V4 through V7 extend the runtime bridge without opening unrestricted execution:
V4 schedules ready phase packets, V4.5 prepares dispatch bundles, V5 records
fixture-only worker result evidence, V5.5 reviews that result, and V6 ingests
approved reviewed results into the next frontier. V6.5 turns that trusted
frontier back into an emit-only dispatch bundle. V7 records controlled fixture
evidence for that next phase. V7.5 reviews that frontier evidence before it can
be ingested. V8 ingests the reviewed frontier result back into runtime frontier
state. V9 resolves the explicit human gate from a tracked approval artifact.

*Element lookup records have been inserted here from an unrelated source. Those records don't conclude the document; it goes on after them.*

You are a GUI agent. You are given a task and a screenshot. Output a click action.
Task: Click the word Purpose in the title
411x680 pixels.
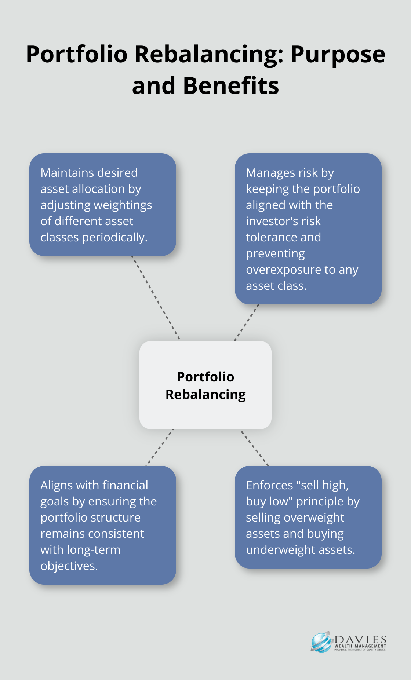pyautogui.click(x=338, y=55)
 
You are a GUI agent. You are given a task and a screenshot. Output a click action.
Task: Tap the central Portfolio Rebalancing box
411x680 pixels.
pyautogui.click(x=205, y=385)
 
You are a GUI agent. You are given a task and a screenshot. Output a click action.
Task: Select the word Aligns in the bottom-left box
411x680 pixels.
pyautogui.click(x=57, y=485)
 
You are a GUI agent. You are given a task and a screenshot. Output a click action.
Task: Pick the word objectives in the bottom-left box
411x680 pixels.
pyautogui.click(x=68, y=566)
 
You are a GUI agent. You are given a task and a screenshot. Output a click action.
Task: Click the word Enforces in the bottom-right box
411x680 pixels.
pyautogui.click(x=269, y=485)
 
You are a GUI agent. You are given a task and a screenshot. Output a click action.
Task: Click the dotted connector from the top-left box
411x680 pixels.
pyautogui.click(x=156, y=297)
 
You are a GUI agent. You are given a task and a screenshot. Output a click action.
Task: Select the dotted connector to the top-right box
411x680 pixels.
pyautogui.click(x=247, y=322)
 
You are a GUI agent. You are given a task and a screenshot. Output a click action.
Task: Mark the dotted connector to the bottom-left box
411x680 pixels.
pyautogui.click(x=160, y=447)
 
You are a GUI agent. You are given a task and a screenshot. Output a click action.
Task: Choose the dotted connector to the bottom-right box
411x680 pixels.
pyautogui.click(x=254, y=447)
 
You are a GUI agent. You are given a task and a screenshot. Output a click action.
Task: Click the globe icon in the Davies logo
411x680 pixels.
pyautogui.click(x=321, y=643)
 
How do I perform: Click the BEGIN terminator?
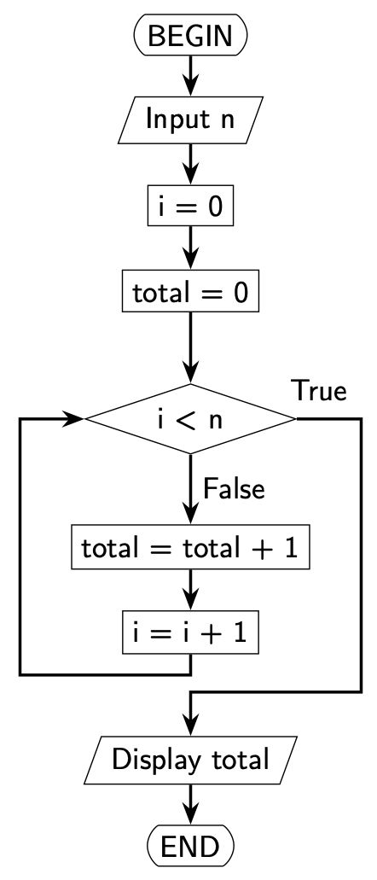click(x=190, y=36)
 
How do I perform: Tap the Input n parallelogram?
click(x=190, y=120)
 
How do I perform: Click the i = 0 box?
click(x=190, y=207)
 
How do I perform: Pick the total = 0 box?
click(x=190, y=294)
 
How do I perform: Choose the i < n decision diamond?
click(x=190, y=419)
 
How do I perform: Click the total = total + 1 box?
click(x=190, y=549)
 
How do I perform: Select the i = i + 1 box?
click(x=190, y=634)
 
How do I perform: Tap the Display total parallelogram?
click(x=190, y=758)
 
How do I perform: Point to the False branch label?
click(x=234, y=490)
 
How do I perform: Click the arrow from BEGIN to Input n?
click(x=190, y=76)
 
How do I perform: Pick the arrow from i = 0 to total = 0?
click(x=190, y=249)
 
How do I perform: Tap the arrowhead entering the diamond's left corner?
click(x=75, y=419)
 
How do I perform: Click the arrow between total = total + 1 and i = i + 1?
click(x=190, y=592)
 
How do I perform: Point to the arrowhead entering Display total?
click(x=190, y=727)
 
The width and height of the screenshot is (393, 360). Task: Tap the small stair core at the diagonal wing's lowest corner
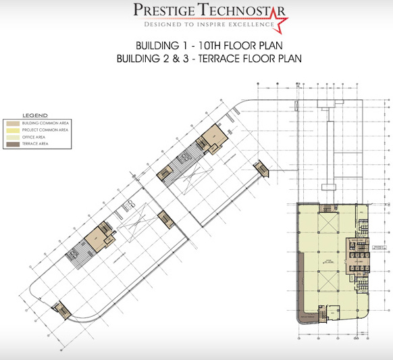(x=62, y=308)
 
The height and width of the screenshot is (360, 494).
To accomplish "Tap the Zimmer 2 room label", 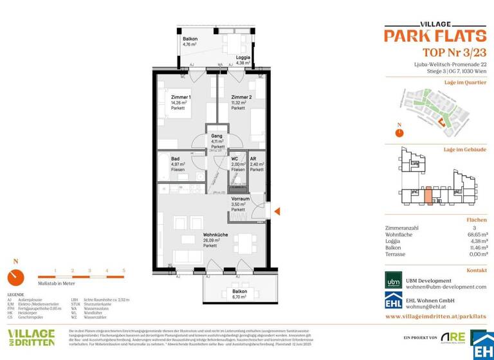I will coord(241,96).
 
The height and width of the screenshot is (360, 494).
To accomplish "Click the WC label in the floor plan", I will coord(235,158).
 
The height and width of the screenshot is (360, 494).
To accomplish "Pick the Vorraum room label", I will coord(240,199).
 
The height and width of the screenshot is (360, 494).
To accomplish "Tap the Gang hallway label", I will coord(217,136).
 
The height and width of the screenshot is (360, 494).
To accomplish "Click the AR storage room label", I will coord(253,158).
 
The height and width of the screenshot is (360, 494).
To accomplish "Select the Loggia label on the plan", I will coord(243,57).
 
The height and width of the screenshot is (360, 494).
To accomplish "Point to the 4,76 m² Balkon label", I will coord(190,39).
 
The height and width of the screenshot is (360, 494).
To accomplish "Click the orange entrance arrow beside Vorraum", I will coord(275,210).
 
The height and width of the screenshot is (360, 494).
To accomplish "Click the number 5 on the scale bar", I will coord(124,271).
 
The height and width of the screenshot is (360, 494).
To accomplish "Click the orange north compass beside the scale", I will coord(15,276).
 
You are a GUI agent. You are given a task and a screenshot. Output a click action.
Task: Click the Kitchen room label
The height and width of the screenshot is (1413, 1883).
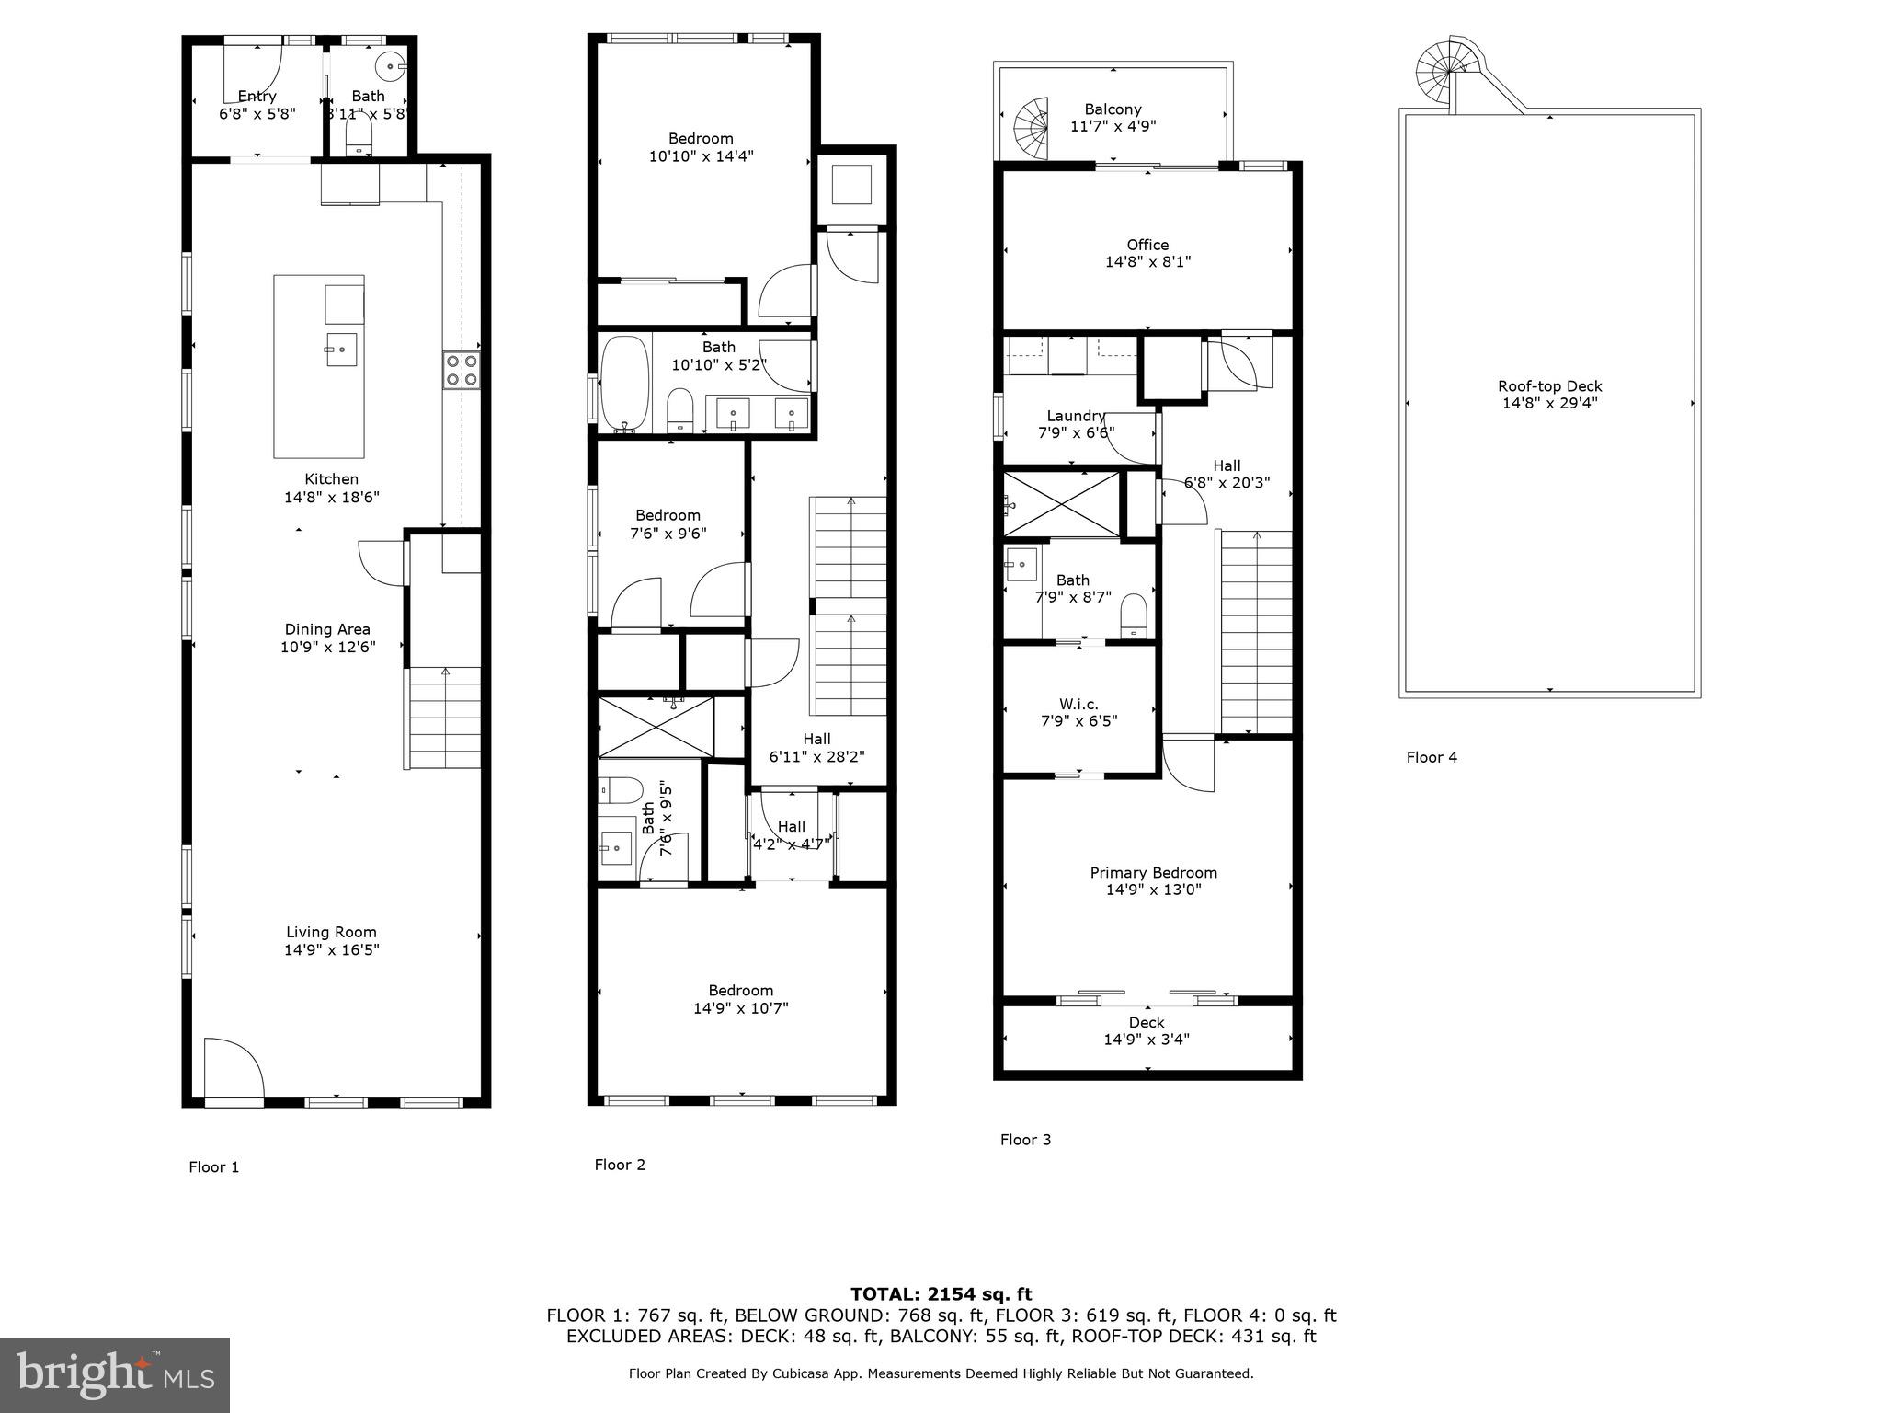tap(331, 479)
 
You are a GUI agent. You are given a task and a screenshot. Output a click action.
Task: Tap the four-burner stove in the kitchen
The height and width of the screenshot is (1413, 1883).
tap(461, 371)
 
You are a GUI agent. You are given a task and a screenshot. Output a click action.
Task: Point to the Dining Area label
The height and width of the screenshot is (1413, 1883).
tap(327, 629)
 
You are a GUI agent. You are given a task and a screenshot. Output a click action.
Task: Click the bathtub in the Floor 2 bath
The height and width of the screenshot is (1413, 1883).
tap(624, 384)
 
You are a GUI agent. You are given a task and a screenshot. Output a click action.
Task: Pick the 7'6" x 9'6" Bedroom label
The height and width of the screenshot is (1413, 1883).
tap(668, 515)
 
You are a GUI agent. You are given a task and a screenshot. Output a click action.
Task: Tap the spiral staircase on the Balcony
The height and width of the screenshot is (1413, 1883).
tap(1032, 128)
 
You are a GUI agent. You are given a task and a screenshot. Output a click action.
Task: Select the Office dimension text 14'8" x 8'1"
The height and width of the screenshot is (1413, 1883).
tap(1147, 262)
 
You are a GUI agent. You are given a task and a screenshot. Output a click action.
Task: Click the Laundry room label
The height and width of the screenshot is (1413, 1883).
tap(1076, 416)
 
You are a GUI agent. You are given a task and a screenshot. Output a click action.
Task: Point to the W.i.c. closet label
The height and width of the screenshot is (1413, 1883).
tap(1078, 704)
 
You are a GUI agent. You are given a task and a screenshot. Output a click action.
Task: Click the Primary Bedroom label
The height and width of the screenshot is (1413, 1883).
tap(1153, 873)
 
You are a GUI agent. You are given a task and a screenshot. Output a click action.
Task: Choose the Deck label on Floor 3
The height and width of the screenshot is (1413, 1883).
tap(1147, 1022)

The current implemented dogfood chain ends with
out/v9/v32-semantic-dogfood/status.json reporting
status: workflow-complete.
The V6 runtime-ingestion spec and decision are
docs/v6-runtime-ingestion-spec.md and
docs/v6-decision.md. V6.5 is described in
docs/v6.5-frontier-dispatch-spec.md.
V7 is described in
docs/v7-controlled-frontier-result-spec.md.
V7.5 is described in
docs/v7.5-frontier-result-review-spec.md
and the keep decision is
docs/v7.5-decision.md. V8 is described in
docs/v8-frontier-review-ingestion-spec.md
and the keep decision is docs/v8-decision.md. V9 is
described in
docs/v9-human-gate-resolution-spec.md
and the keep decision is docs/v9-decision.md. V10 is
described in docs/v10-product-packaging-spec.md
and the keep decision is docs/v10-decision.md. V10
adds a read-only product CLI for status, doctor, and command discovery. V11 is
described in docs/v11-operator-guidance-spec.md
and the keep decision is docs/v11-decision.md. V11
adds read-only operator guidance through dwm next, so a user can ask for the
next safe action over trusted artifacts. It still does not execute workers,
merge worktrees, deploy, call external services, or claim unattended autonomous
execution beyond recorded approval ingestion and operator guidance.